Claro que había que sumarle trago. Yo sin trago no soy capaz de nada. Un huevón completo.

No sé cómo, amanecí con Vanesa, la mesonera, y con Lee en la cama de la hermanita de Facundo.

Fuimos a desayunar. Esa tarde todos trabajábamos. Yo me estaba muriendo del guayabo.

Con Lee volví a charlar en un par de oportunidades, pero siempre me ganaba la timidez. Vanesa me llevó a Nueva York. Allá nos peleamos, pero la pasamos bien. A veces me escribe.

 

Ese nueve de julio, domingo, fue mi último día de trabajo en Tierra Latina. Como había que atender el brunch, arribé hacia las diez de la mañana. Hay que decir que para auxiliar dicha faena sólo hacía falta un bus boy, por lo cual Facundo pudo dormir la borrachera que nos habíamos pegado la noche anterior, con Lee, Vanesa y la demás gente. Al finalizar la noche, Lee me condujo hasta mi casa, por lo que pensé que de pronto iba a suceder algo, pero nada sucedió: me dejó y se fue. La observé mientras conducía al final de la calle y daba la vuelta. La saludé al pasar. Hablaba por celular, mascaba chicle.

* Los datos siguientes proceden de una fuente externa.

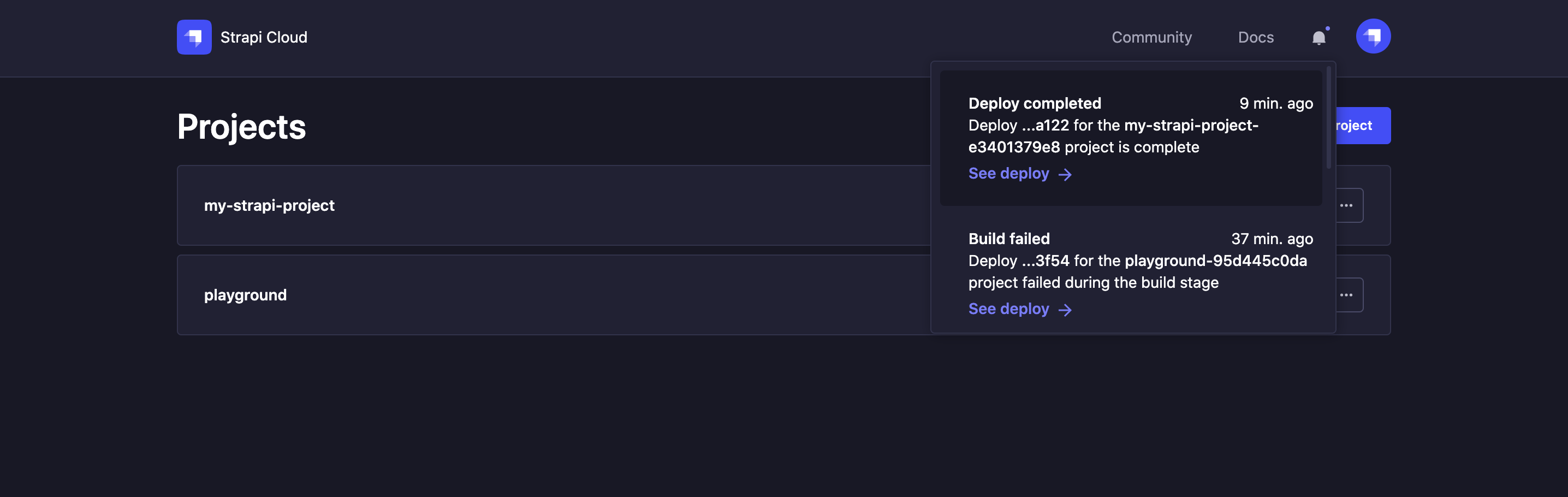Open the playground project
The width and height of the screenshot is (1568, 497).
[x=245, y=294]
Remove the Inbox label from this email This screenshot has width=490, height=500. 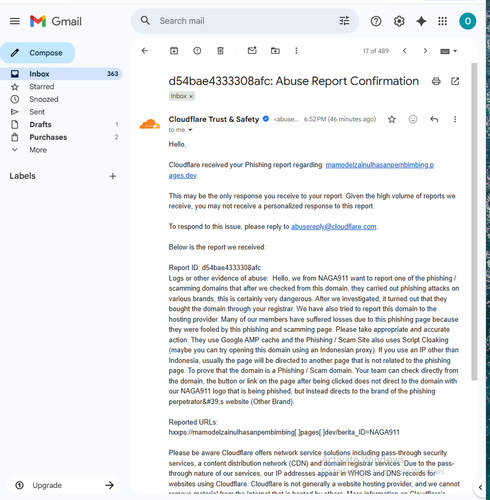[191, 96]
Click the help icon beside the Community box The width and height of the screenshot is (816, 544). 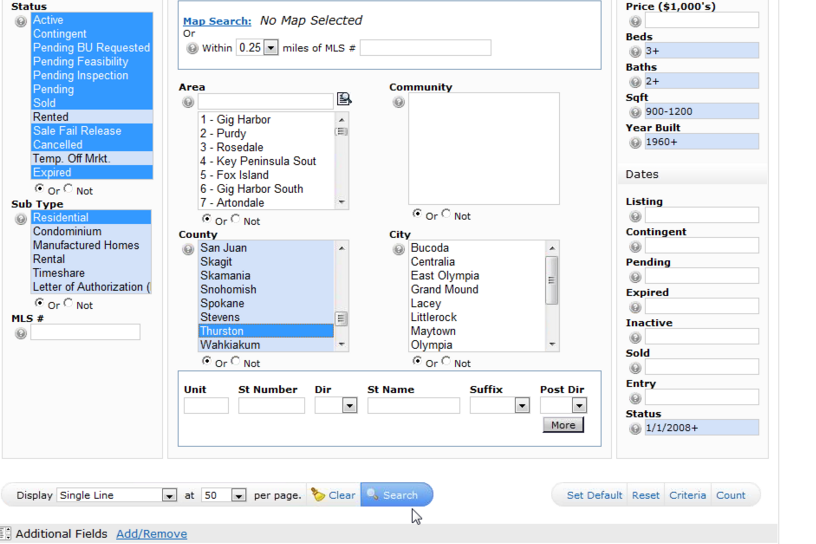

Pero bueno, llegué a las diez, comencé a atender a los clientes, que no eran muchos, y la final del mundial, el evento más observado por los habitantes de este planeta, comenzó hacia el mediodía.

Dos cosas que no he dicho:

A lo largo del mes de competencia, por influencia de nosotros los extranjeros, los empleados —incluso, sobre todo los gringos— comenzaron a seguir con asiduidad los partidos, de tal manera que todos ya descarados nos plantábamos enfrente del televisor y gritábamos y hacíamos apuestas. Un mesero que se llamaba Tom, quien por dos semanas pensó que mi nombre era Gwen, se aficionó de tal manera que hasta acudía a jugar con nosotros los lunes, y era quien recolectaba el dinero de las apuestas. Darwin se salía de la cocina con su uniforme untado de cilantro cuando yo me asomaba y vociferaba: “¡Maricas, gol!”. Jorge y los demás lo seguían.

En fin, sería debido a eso que el infeliz del judío mandó a apagar el televisor, poco después de que Materazzi marcara el uno a uno. Yo gritaba como loco porque había apostado cincuenta dólares con el chef, quien había estudiado en Francia y guardaba simpatía por aquel país.

(Nunca me pagó, el desgraciado).

Me estoy adelantando.

Lo otro que no había dicho es que mi desempeño como bus boy rayaba en la perfección. Los meseros, el gerente y hasta el judío estaban exultantes con mi obsesión por la limpieza y el orden. Mesa que se iba, mesa que me lanzaba a limpiar como si mi vida dependiera de ello. A Facundo, en cambio, tras un año de hacer lo mismo, prácticamente había que rogarle hasta para que sirviera un vaso con agua.

Poco después lo ascendieron a server.

Dije esto para ahora sí decir lo que viene:

Tras marcar el defensor central italiano el uno a uno, Larry dio la orden de apagar el televisor, orden que no fue acatada por Przemek, quien estaba más cerca. Esto desató la ira del judío, quien desconectó el aparato de la electricidad después de gritarle al polaco que se fuera y a todos nosotros que volviéramos a nuestros trabajos. Por un momento pensé que Darwin, quien había salido de la cocina con el cuchillo de picar en la mano, lo iba a apuñalear, pero se devolvió mansamente a su sitio de trabajo. Yo tenía ganas de discutir, de hecho comencé a hacerlo, iba a reconectar el televisor, pero Hisham me llevó para afuera, me exigió calma, me hizo ver mi actitud infantil. “¡Es la final del mundo, Hisham!”, trataba de defenderme yo. Hasta me trajeron a Lee, a ver si podía con mi ataque. El judío se asomaba por una de las ventanas. Mi decisión fue irrevocable: “Que se vaya a la mierda”, espeté. Marqué la tarjeta de salida en el computador, boté mi delantal al piso y salí caminando hacia la casa de mis primos, en donde con calma observé lo que quedaba de partido, el cabezazo de Zidane, los penales.

A Hisham le escribí después, disculpándome. Respondió que no importaba, que amigos, que cómo no, que le había alegrado conocerme. Adjuntó una fotografía de su esposa y de su pequeña niña.

 

Valió la pena, claro que valió la pena.